Marguerite Duras afirmó que el valor de “Wanda” reside en la capacidad de su autora de mostrarse a sí misma, ser ella misma delante de la cámara. Con toda su dureza, “Wanda” es un gesto de afirmación, la única huella que dejó una gran cineasta.
El interés de algunas películas, las más singulares, es que se hicieron en un instante en que su autor desconocía el oficio. No entendía de trucos fotográficos, no sabía iluminar decorados, ni tan siquiera dirigir personas que no fuesen reales. Se trata de films construidos desde la convicción, sin dinero, con amor. Cine amateur. De todo ese cine posible, pero inadmisible en salas, Wanda quizá sea la más seca, chocante y desgarrada. Una obra maestra que su actriz-directora, Barbara Loden, jamás estrenó.
La singularidad de Wanda es que retrata una mujer que no lucha, que le da mucha pereza existir. Esa es paradójicamente la forma de ser, de estar, del personaje. Una opción extremadamente radical, poco o nada cinematográfica, que puede desorientar al princicipio, incluso despertar un atisbo de simpatía feminista. En la primera secuencia, ella no entiende que hayan obligaciones de esposa, de madre,… Pero solo es el arranque y esa mirada, esa lente, no bastan. La película continúa hasta rasgar el tejido de lo femenino, luego se pasea por lo humano, para desembocar en lo puramente animal. La literatura, el arte, el cine, rebosan de personajes ejemplares. Pero no todos están preparados, dispuestos a trabajar, empeñarse y luchar. Wanda tampoco. Vivir implica un esfuerzo continuo. Requiere energía, juventud, voluntad, capacidad,… Barbara Loden ha despojado a su personaje de todos estos atributos. De alguna manera, lo ha esencializado, le ha ido arrancando todas sus capas. Torpe, lenta, vacía, cansada, Wanda no llega a ser ni esposa, ni madre, ni amante, ni trajadora… Hasta el límite de obligarnos a pensar qué queda. ¿En qué nos convertimos al restar todas estas capas? Probablemente, en poco más que una imagen. Una imagen justa: la de una persona en mitad de la nada, que mira a un lado y a otro desorientada.
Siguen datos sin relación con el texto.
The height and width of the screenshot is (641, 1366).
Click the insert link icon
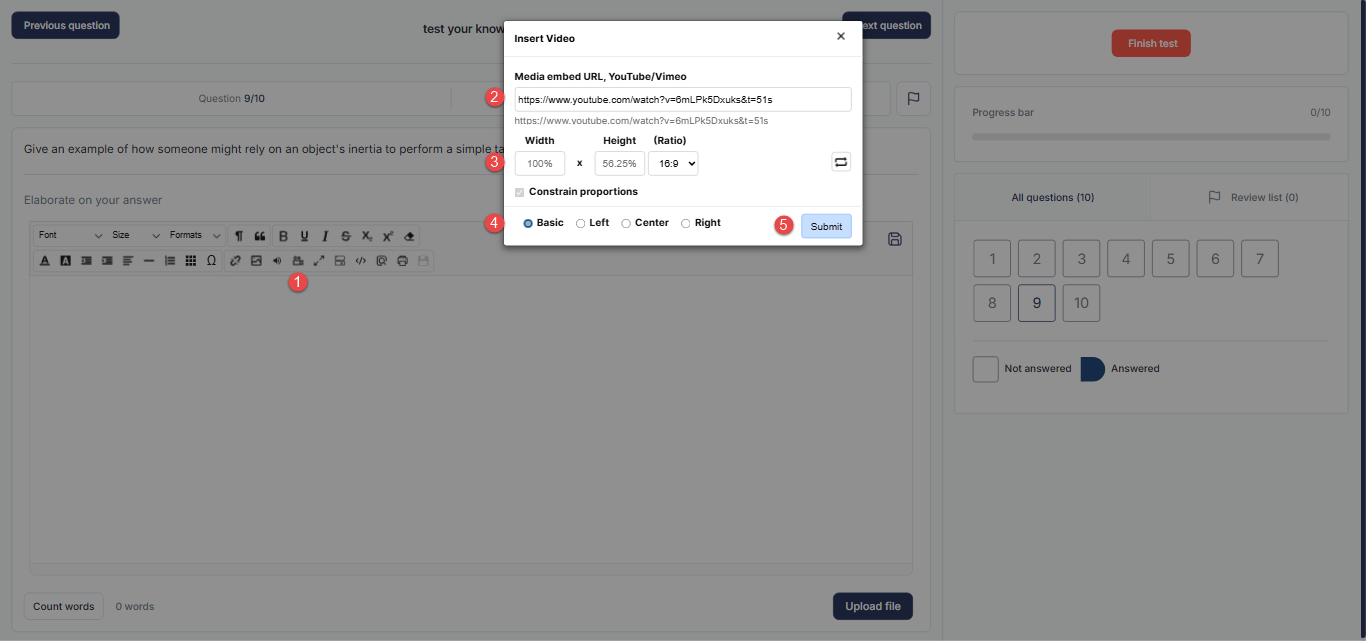(236, 261)
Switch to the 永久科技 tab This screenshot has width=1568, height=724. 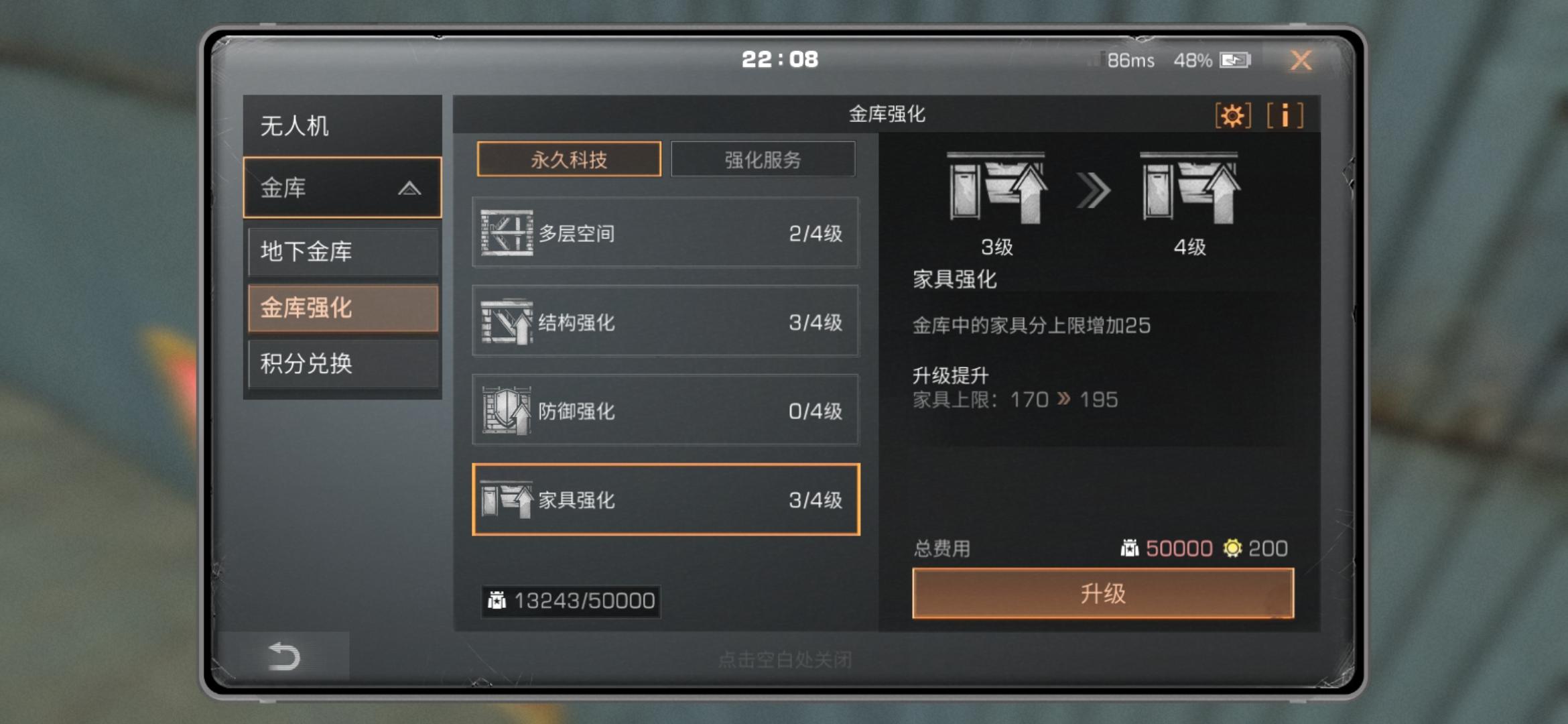point(569,160)
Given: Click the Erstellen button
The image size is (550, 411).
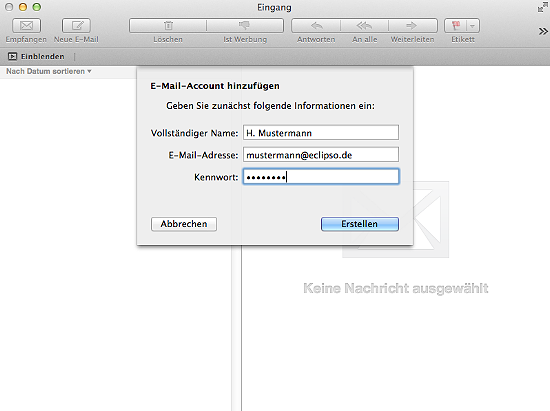Looking at the screenshot, I should tap(360, 224).
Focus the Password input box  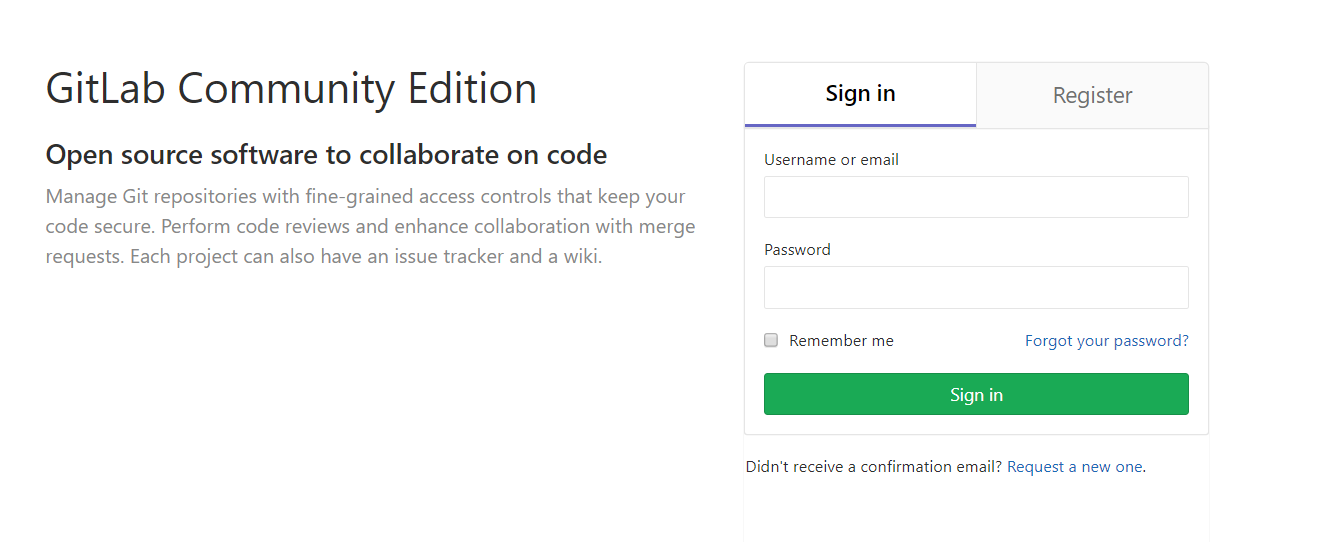(x=976, y=287)
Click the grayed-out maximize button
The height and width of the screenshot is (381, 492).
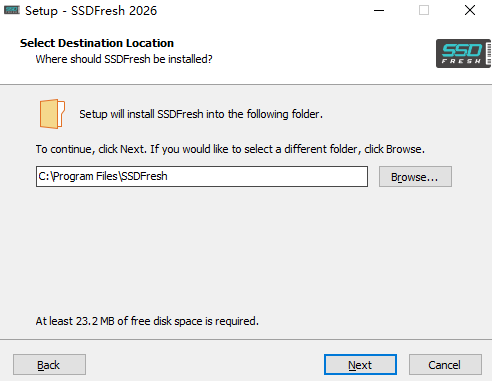pos(424,10)
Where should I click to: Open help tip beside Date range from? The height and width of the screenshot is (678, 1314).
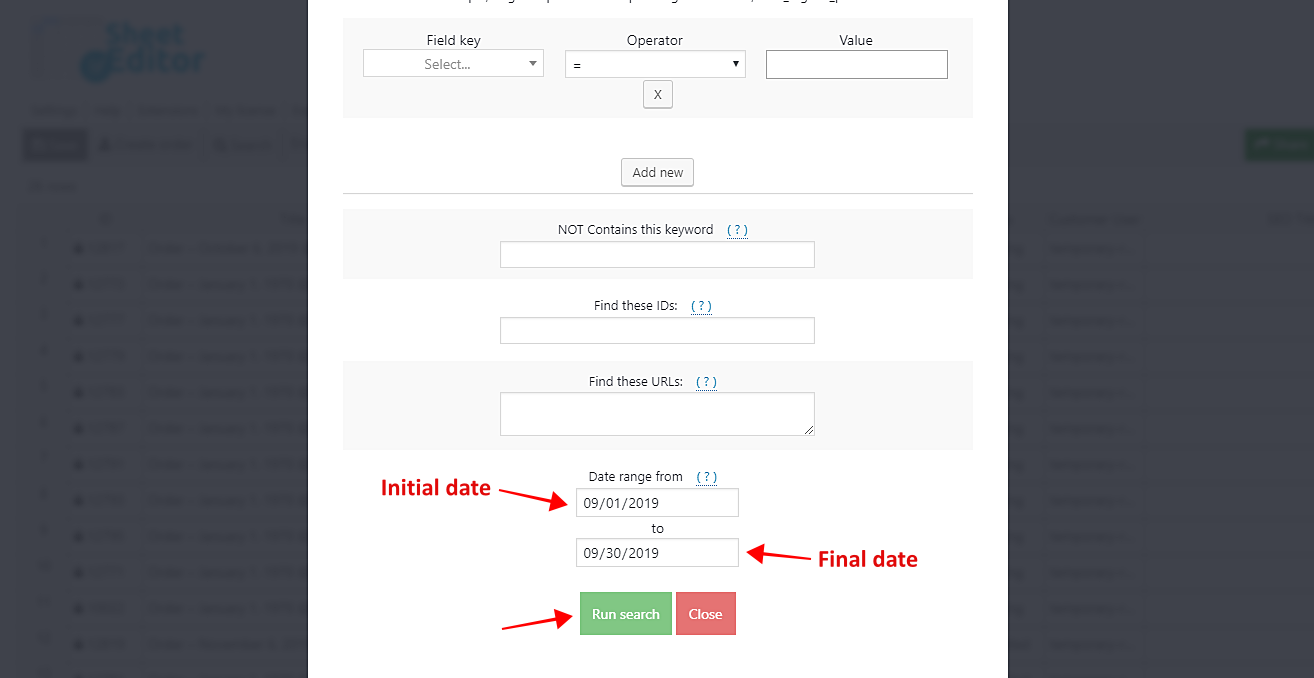point(707,477)
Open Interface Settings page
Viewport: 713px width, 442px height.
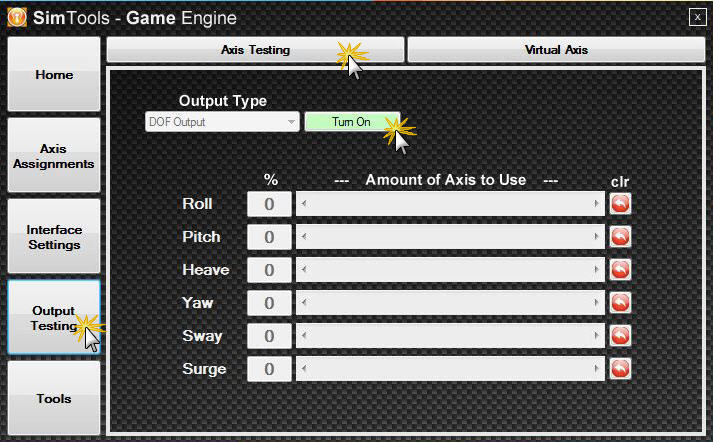click(54, 236)
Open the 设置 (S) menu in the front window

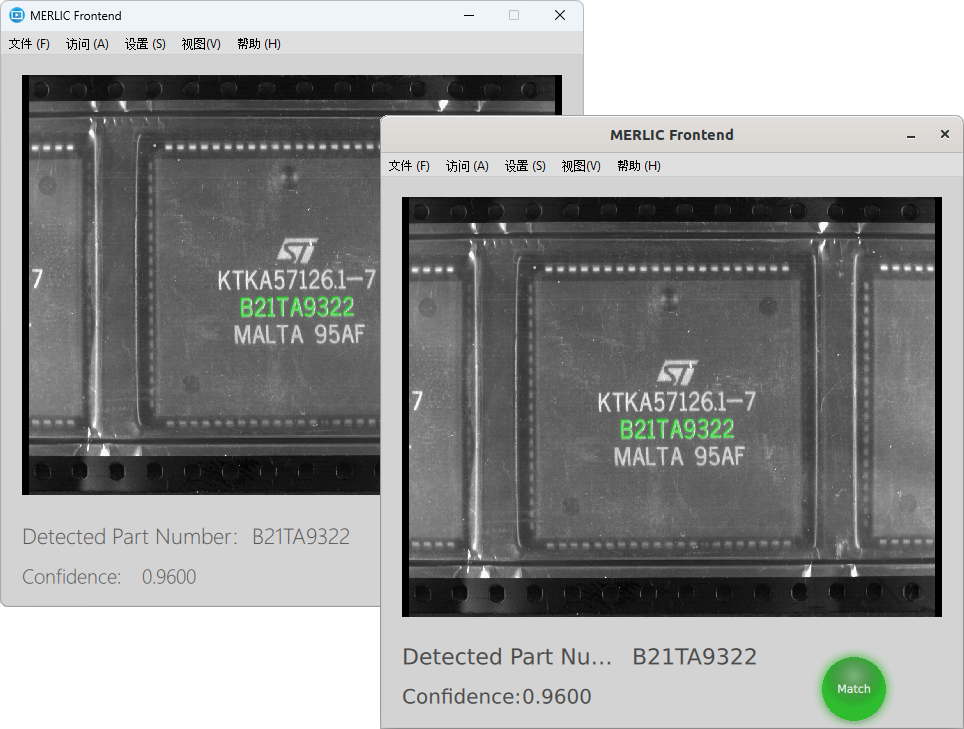[525, 166]
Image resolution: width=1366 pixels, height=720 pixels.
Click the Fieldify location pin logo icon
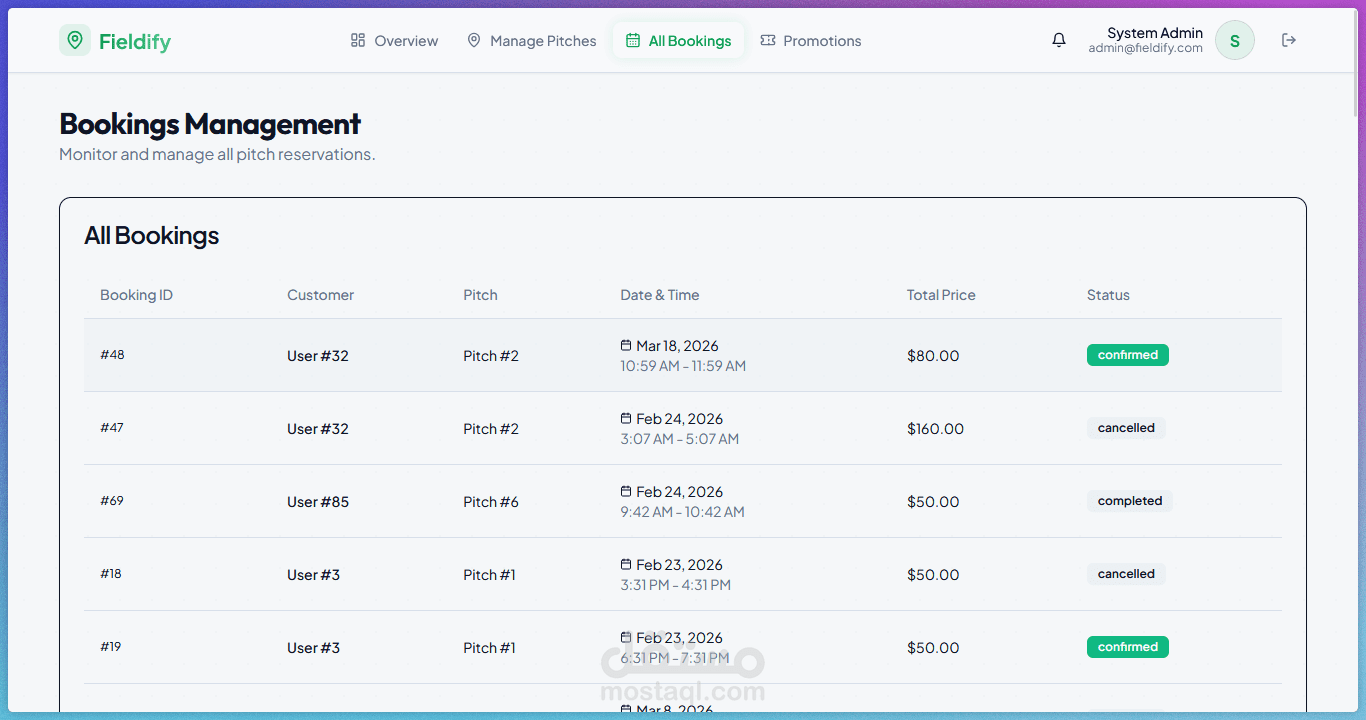pos(75,40)
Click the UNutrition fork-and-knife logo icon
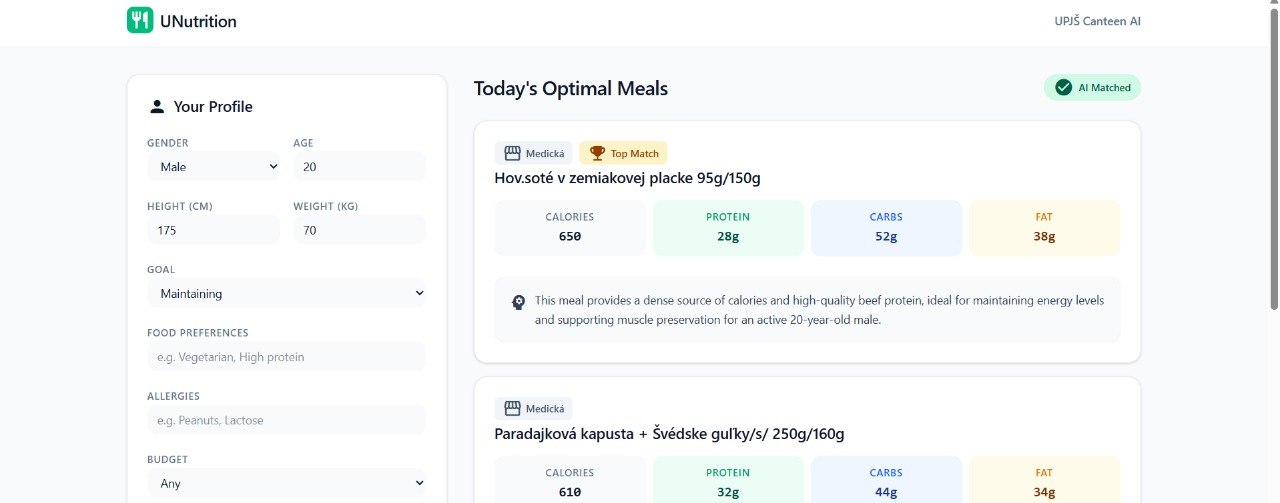This screenshot has width=1280, height=503. [140, 20]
En las últimas imágenes, el personaje ya está desnudo. La descubrimos, y nos damos cuenta de que Wanda no es una marginada, no es una mujer joven enfudada en un disfraz de clochard. Es un animal perdido con forma humana, alguien que, en mitad de la noche, mira alrededor en busca de una mirada amable, un gesto cariñoso, el guiño ligero de alguien que pague una cerveza. Entonces, comprobamos que su alma respira vagamente en planos desenfocados, en ese instante la suya es una imagen fotográfica invadida por el grano, hasta que se congela. Ella se detiene, porque ya no tiene voluntad de vivir. Expira mientras la bobina sigue rodando, dejando que el rollo de película se deslice unos pocos metros en silencio. Ella culmina, pero sus imágenes siguen vivas. 26 años después, Karen Moncrieff, recupera este recurso al final de The dead girl. Lo entendemos, y la disculpamos. Quizá no haya muerte cinematográfica más dolorosa y bella.